Great! The debt I owe has been paid, but how does this make me righteous? Why wouldn’t God or other righteous people consider me untrustworthy? Since many criminals in our world are repeat offenders, am I not putting others in the Kingdom of God at risk, if I am given eternal life but turn out to be an evil person? Under such conditions, life in God’s Kingdom could be worse than life in the world. After all, evil men would eventually die in our world, but if evil men had eternal life in God’s Kingdom, the righteous would never be free of the problems of evil. How does justification work out?
According to Paul, there are two creations. The first creation is found in Adam, while the new creation is in Christ or the second Adam. The first is corrupt, and the second in incorruptible. While in my old man, I brought forth the evil fruit of the old creation, but while in the new man, I am free to bring forth the good fruit of the Spirit of God.
The problem is, however, that I am still tempted in the present by the same things that tempted me before I ever received Christ as my Savior. What if, while I receive justification from God, I am then found a sinner, because I fell back into my old ways, even temporarily, or was surprised by circumstance and acted unwisely? Is Christ, who is my life, a minister of (i.e. does he empower me to) sin (Galatians 2:17)? No! Christ, whose life I live (as in the old creation I lived Adam’s life), does not empower us to sin. The new man (Christ) is neither subject to sin nor is he tempted to sin. He cannot, therefore, empower me to sin.
Why not, and how does this apply to what Paul tells us in Galatians 1:4, 6 (cf. Galatians 2:18)? If I reestablish the authority of the Law, it condemns me, because I am rebuilding my old life in Adam (not Christ). The old man has been crucified with Christ, and the life I live now, I live under grace not the law. Christ delivered us from this present evil world (Galatians 1:4). Therefore, we are no longer under its authority or law, as far as righteousness is concerned (Galatians 2:19-20). What we destroyed by embracing Christ is wrong to ‘build again’ (Galatians 2:18).
Transgressions (1John 1:6-10) are treated as learning experiences, as long as we aren’t using grace for license to do as we please, i.e. satisfy our lusts (which is rebellion). If we fall, we get up and try again—we keep going seeking to work out our salvation, knowing it is God who is in us, helping us both to desire and to do his will (Philippians 2:12-13)

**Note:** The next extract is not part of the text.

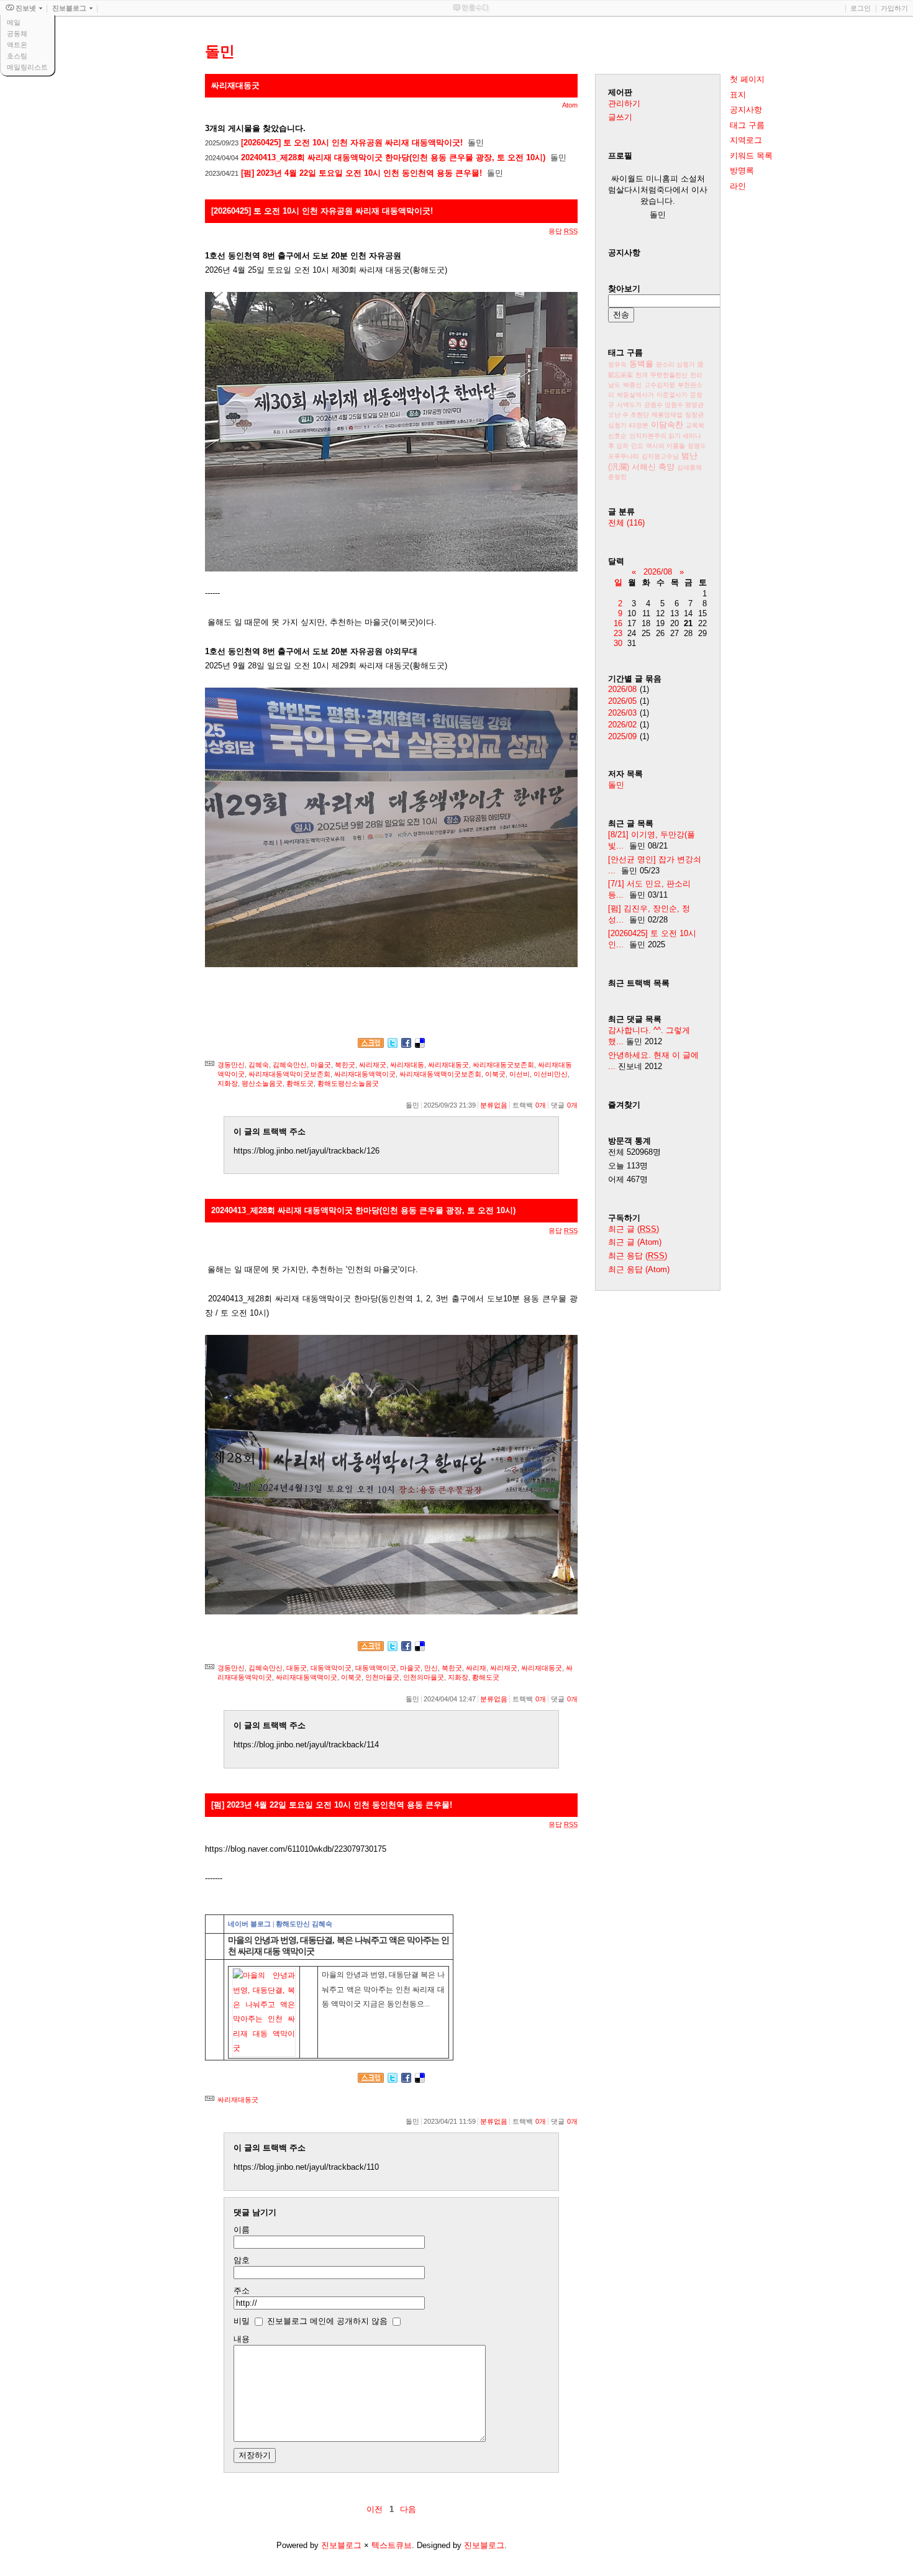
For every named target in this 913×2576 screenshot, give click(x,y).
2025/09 (622, 736)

I don’t think Peter and those who followed him were building again what they had destroyed (Galatians 2:12; cf. verse-18). They didn’t change their minds about how they were saved. They erred in that they made themselves pleasers of men, and in doing so offended their brethren. On the other hand, the Galatians were building again what they had destroyed, just as Paul says to them in Galatians 1:4, 6. They were acting like they no longer had faith that Christ was their Savior. Rather, they had been convinced by the agitators that they had to become Jews in order to be saved.
What’s the difference? The difference is a way of life. Peter made a mistake and acted the hypocrite—not acting out what he believed. On the other hand, the Galatians, no doubt without realizing it, rejected Christ in favor of a different way of life—Judaism.